Alors, voilà la question que je me pose depuis bien longtemps : comment le Christ a-t-il pu, sachant ce qui allait lui arriver, dire merci à Dieu ? Puisque c'est cela, le chant d'action de grâce mentionnée par l'Évangile. Rendre grâce, c'est dire merci. C'est le même mot que le mot Eucharistie. Comment Jésus a-t-il pu, sachant qu'il allait être arrêté, battu, torturé, mis à mort, comment a-t-il pu dire merci à Dieu ? Je n'ai pas de réponse, mais je crois qu'il faut en être arrivé à un incroyable degré d'intimité avec le Père, comme s'il avait épousé totalement le destin du monde, pour pouvoir, à ce moment-là, dire merci.

Eh bien, ce que Jésus a fait ce soir-là, nous le faisons nous aussi chaque dimanche. On dit : "Je vais à la messe". Bien. Mais il y a quantité de mots pour désigner la messe. Les protestants disent "La Sainte Cène". C'est le mot latin qui veut dire : le repas du soir. Nous catholiques, nous disons la Messe. C'est aussi un mot latin, le même mot que " Mission " : il indique, plus que le repas fraternel, sa conclusion. Tout le monde, après s'être rassemblé, se disperse et part en mission : il s'agit de vivre ce qu'on a célébré. Voilà donc déjà deux aspects d'une même réalité. Aujourd'hui on emploie plus volontiers un troisième mot : le mot " Eucharistie". C'est un beau mot, puisque justement il signifie " Merci. " Je rêve du jour où tous les chrétiens arriveront à se mettre d'accord pour désigner d'un seul mot l'assemblée dominicale et dire simplement " Nous allons dire merci. "

Deviens ce que tu reçois.

Mais pourquoi avons-nous, chaque dimanche, à dire merci ? Eh bien, c'est la même chose que Jésus. Il faut dire merci à Dieu pour Jésus Christ. Pour ce don qu'il nous fait de son corps et de son sang, c'est-à-dire de sa vie. C'est lui qui a l'initiative, pas nous. On dit souvent d'une messe : " C'était une belle messe ", parce que les gens ont bien chanté, que l'organiste s'en est bien tiré, que les lecteurs ont bien lu, le prêtre bien parlé, les servants se sont bien tenus, il y avait beaucoup de monde...On croirait que tout dépend de nous. En fait, même rien de cela n'existe, l'Eucharistie est toujours réussie, parce qu'elle est don de Dieu aux hommes. Le prêtre déporté qui, en cachette, seul, consacre le pain et le vin, célèbre l'Eucharistie.
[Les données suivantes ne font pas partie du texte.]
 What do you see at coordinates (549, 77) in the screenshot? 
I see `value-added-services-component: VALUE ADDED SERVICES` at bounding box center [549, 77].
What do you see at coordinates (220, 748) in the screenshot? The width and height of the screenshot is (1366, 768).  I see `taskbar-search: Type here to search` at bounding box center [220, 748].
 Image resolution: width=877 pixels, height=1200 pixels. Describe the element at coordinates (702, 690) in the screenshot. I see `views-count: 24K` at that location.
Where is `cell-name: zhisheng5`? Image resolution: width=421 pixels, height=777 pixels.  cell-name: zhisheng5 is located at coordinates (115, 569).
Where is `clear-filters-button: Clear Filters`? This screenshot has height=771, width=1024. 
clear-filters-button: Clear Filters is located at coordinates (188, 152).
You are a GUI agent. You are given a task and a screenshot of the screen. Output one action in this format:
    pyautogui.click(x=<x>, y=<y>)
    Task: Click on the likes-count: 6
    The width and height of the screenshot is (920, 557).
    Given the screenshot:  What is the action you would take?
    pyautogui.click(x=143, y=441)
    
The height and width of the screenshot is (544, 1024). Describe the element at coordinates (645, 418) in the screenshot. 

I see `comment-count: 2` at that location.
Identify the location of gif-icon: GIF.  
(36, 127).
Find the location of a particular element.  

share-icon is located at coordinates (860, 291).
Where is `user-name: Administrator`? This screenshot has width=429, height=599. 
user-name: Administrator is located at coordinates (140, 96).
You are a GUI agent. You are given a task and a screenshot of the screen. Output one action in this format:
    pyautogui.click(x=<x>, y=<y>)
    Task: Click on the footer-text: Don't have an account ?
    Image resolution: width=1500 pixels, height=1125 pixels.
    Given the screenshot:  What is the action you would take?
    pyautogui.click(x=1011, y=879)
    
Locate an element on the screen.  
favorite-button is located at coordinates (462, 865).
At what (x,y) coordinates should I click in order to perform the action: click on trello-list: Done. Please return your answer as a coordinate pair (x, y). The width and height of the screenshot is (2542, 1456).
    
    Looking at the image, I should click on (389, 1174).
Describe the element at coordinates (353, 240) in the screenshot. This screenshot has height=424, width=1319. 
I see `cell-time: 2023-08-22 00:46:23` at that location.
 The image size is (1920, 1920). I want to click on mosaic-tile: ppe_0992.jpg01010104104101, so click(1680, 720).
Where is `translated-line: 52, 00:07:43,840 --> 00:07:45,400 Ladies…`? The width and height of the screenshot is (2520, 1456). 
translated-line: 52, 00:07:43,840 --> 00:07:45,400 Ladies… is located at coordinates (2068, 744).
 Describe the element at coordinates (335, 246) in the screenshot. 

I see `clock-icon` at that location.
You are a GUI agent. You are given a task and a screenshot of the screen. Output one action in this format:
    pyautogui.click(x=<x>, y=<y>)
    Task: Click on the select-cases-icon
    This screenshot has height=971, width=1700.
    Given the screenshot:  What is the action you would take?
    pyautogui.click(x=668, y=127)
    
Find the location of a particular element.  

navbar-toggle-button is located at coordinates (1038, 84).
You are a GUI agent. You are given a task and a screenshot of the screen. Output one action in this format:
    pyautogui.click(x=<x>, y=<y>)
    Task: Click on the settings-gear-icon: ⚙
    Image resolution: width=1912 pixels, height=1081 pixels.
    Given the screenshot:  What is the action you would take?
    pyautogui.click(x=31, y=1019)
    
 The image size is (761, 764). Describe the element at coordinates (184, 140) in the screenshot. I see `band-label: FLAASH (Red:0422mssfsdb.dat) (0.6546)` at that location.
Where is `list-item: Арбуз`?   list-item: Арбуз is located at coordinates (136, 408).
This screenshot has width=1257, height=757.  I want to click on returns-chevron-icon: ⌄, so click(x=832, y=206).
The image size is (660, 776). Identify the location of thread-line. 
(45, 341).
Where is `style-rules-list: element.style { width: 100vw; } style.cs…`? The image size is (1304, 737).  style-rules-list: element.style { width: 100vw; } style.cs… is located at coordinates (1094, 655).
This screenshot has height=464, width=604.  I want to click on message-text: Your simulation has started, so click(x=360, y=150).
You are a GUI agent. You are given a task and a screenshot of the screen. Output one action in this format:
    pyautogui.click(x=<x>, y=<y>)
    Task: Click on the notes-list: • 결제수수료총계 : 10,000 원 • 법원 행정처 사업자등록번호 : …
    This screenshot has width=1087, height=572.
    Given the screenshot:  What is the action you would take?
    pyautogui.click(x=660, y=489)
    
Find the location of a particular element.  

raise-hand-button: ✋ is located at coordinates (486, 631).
C'est le don de Dieu. Nous avons simplement, d'abord, à accueillir le Don de Dieu, à le mettre dans nos vies, pour, ensuite, le restituer dans notre vie quotidienne. C'est-à-dire que si je mange le Corps du Christ, c'est pour lui ressembler. Pour faire miens sa pensée, sa vie, ses gestes d'accueil des autres, d'amour, de relation vraie avec les frères, d'écoute des petits, de lutte pour la justice. C'est tout cela, l'Eucharistie. Elle est là comme un moyen, au centre de la vie chrétienne, pour nous renvoyer aux autres en tant que Jésus Christ vivant aujourd'hui. " Deviens ce que tu reçois ", écrivait saint Augustin.

Célébrons donc de tout notre cœur, avec nos chants de joie, cette fête du Corps et du Sang du Christ. Mais la plus belle célébration, ce sera encore celle qui commencera une fois franchies les portes de cette église, quand nous aurons à témoigner de Jésus Christ vivant par nos actes et par toute notre vie, ce soir, demain, cette semaine, et tous les jours de notre vie.